# Saved data entries
===============
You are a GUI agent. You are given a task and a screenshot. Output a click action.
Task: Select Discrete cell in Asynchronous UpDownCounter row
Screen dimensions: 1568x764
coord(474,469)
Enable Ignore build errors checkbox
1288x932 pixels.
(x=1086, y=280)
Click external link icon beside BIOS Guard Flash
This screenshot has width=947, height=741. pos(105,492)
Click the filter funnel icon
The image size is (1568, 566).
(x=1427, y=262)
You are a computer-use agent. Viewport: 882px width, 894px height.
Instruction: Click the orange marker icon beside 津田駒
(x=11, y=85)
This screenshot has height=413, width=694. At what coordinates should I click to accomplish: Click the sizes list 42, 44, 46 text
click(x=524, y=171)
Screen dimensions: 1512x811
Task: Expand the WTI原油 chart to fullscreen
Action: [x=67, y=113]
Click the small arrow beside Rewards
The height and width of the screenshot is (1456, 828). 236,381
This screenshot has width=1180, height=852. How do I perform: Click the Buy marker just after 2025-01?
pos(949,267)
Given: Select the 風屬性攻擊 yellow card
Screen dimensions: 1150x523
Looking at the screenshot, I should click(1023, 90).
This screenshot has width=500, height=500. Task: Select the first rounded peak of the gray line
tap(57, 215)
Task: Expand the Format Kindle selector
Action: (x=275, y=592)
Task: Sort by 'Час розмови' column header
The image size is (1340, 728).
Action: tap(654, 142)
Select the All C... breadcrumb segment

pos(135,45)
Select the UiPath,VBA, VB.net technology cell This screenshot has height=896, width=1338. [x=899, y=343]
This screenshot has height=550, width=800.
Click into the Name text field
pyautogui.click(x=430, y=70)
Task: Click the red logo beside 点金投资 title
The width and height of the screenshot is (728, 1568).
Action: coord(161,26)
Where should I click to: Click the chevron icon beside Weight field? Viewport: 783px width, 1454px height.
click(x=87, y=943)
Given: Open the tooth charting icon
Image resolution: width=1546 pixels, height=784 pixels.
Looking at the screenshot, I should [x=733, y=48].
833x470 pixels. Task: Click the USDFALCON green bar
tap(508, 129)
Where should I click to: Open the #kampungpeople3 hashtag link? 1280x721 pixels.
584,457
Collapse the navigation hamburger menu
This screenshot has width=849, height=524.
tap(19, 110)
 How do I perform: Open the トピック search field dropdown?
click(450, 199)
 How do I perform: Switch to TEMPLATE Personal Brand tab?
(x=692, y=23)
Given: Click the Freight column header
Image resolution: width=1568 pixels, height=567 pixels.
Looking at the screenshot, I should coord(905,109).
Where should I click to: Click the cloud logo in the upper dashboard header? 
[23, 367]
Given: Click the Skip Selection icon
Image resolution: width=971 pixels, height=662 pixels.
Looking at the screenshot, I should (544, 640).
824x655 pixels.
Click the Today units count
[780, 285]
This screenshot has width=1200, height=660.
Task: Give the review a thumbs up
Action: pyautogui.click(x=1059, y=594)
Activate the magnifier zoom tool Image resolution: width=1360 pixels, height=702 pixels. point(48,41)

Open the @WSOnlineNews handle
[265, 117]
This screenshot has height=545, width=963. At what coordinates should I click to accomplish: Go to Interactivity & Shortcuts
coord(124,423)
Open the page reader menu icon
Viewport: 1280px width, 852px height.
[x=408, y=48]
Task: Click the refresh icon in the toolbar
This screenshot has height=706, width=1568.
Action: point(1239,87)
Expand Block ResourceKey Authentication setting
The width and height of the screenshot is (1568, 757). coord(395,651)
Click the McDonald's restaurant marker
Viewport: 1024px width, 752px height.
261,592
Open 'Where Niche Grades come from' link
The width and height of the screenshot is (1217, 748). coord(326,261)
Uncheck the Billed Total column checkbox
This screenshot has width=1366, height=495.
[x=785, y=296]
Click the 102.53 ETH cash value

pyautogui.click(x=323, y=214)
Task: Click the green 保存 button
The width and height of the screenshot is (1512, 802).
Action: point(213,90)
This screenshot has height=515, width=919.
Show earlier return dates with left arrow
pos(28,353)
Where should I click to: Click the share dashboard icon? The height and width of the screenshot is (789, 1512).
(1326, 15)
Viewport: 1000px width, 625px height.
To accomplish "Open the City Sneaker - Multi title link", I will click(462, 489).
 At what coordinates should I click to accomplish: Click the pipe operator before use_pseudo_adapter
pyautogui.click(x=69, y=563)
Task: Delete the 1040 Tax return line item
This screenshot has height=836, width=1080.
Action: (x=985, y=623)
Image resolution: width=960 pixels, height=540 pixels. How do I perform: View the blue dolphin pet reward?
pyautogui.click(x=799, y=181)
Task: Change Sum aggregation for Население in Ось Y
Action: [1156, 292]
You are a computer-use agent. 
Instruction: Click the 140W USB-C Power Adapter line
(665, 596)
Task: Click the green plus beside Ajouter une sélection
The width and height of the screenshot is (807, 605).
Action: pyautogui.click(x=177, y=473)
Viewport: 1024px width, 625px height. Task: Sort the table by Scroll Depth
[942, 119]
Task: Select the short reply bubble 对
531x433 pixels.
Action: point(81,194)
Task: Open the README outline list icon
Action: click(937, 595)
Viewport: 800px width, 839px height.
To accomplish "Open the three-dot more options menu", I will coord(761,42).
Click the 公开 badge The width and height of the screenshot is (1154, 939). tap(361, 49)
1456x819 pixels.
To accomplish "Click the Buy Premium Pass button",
===============
# Task brief
Tally the lines in the records above that contain the string "button" and report only the tally.

# Answer for this exercise
2